Several studies show that air-pollution creates a long-term effect on children’s respiratory health. Among its findings:
- Higher air pollution stages rise short-term respiratory diseases, which can lead to more school absences.
- Children who usually play outdoor games and sports and even lives in high ozone areas are more prone to develop asthma and Chronic Obstructive Pulmonary Disease (COPD).
- Children who are lives near busy streets are at increased risk for asthma.
- Children with asthma who were subjected to high levels of air toxins were more prone to develop bronchitis warning sign.
- Living in districts with higher toxic waste and greater pollution levels can trigger lung damage.
- Prenatal exposure to particulate matter was linked with low birth weight
- Women subjected to high levels of fine particulate matter during pregnancy, mainly in the third trimester, may have up to twice the risk of having an autistic child.
- Second and third-trimester exposure to Particulate Matter 2.5 could raise the probability of those families having high blood pressure in early life.
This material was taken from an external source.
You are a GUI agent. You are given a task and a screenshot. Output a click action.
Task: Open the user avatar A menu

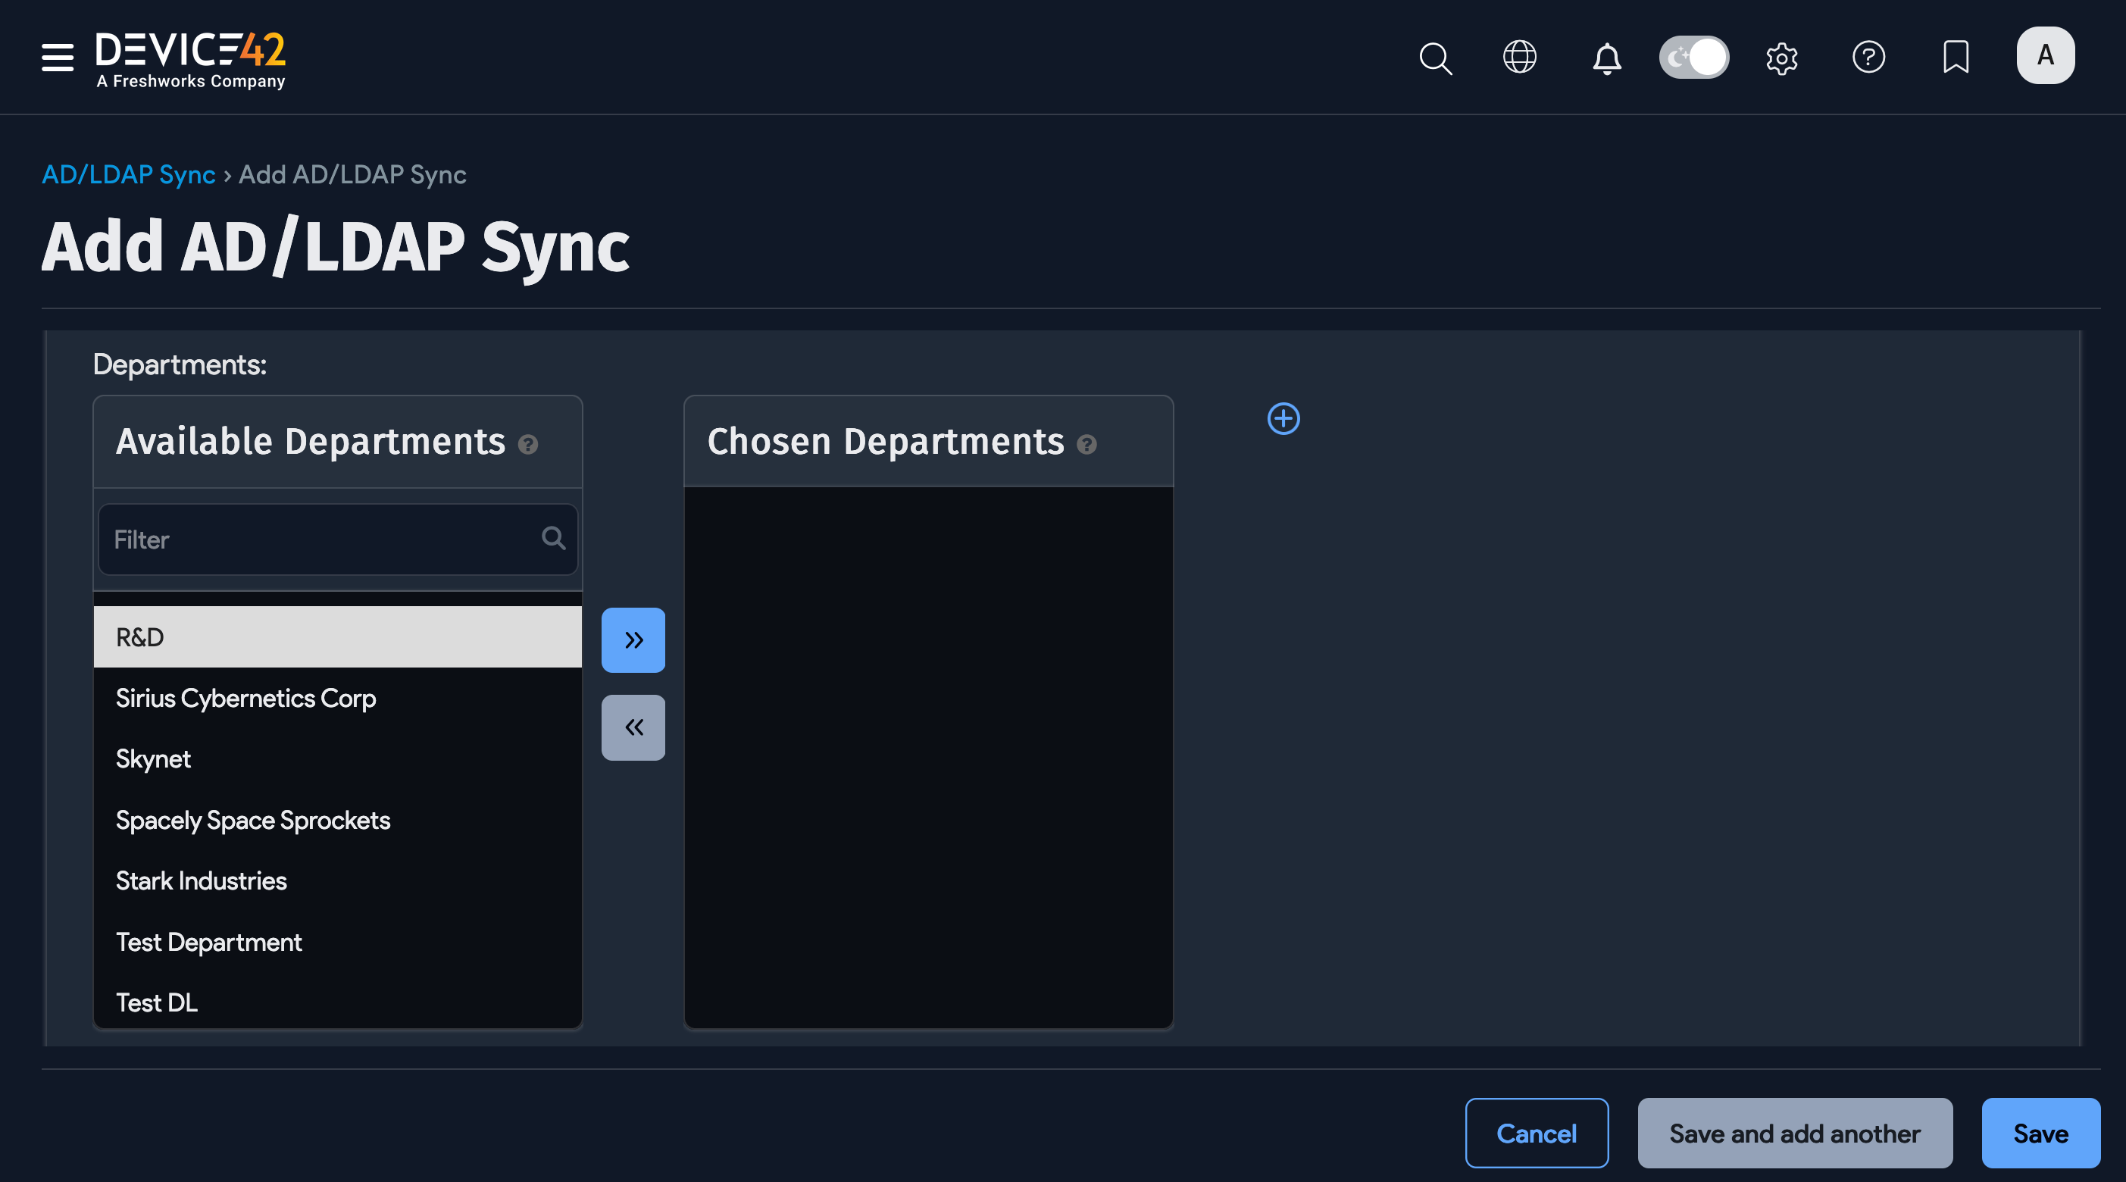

- Women who are exposed to high levels of carbon monoxide, nitrogen oxide, or nitrogen dioxide during their first 8 weeks of gestation are more prone to have an infant with neural tube defects.
- Air pollution is associated with an increased risk of developing neurological diseases like Parkinson’s disease and other dementias.
- Long-term exposure to TRAP may lead to physical disabilities in older adults.
- Particulate Matter can cause memory problems and Alzheimer’s usually among women above 65 years of age.